Written task -
Reproduce the items below word for word, starting with the line that contains "Where should I click to: Mute" and continuing through the last of the items.

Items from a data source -
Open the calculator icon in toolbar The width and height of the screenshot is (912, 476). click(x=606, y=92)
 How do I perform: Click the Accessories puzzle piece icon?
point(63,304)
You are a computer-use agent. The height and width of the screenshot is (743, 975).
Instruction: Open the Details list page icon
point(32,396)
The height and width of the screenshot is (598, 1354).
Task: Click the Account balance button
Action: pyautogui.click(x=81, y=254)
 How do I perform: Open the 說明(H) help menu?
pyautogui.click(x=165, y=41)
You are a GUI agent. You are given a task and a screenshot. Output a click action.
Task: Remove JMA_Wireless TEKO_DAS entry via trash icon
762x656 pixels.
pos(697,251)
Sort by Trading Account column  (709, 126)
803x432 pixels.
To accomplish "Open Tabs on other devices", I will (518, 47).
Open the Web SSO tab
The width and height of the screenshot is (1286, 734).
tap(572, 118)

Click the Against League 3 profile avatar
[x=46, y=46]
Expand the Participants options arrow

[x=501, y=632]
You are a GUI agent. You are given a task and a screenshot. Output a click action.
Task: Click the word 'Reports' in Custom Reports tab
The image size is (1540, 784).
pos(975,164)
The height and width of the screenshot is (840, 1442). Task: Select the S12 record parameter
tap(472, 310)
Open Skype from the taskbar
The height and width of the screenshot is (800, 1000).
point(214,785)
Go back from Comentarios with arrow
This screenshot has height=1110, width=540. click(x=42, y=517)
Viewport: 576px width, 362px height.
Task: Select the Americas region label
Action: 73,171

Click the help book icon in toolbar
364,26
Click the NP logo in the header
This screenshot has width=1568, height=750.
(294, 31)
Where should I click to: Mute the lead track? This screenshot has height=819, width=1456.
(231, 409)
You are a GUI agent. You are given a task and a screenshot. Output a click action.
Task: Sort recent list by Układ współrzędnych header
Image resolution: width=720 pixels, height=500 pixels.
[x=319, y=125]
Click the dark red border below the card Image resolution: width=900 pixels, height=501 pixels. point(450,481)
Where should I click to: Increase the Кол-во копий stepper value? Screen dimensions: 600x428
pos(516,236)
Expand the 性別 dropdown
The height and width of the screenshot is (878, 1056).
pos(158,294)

Task response -
Where should I click to: Mute the lead track? This screenshot has height=819, width=1456.
(231, 409)
You are a GUI agent. You are given a task and a screenshot. Output a click action.
Task: Sort recent list by Układ współrzędnych header
Image resolution: width=720 pixels, height=500 pixels.
[x=319, y=125]
Click the dark red border below the card Image resolution: width=900 pixels, height=501 pixels. point(450,481)
Where should I click to: Increase the Кол-во копий stepper value? Screen dimensions: 600x428
pos(516,236)
Expand the 性別 dropdown
The height and width of the screenshot is (878, 1056).
pos(158,294)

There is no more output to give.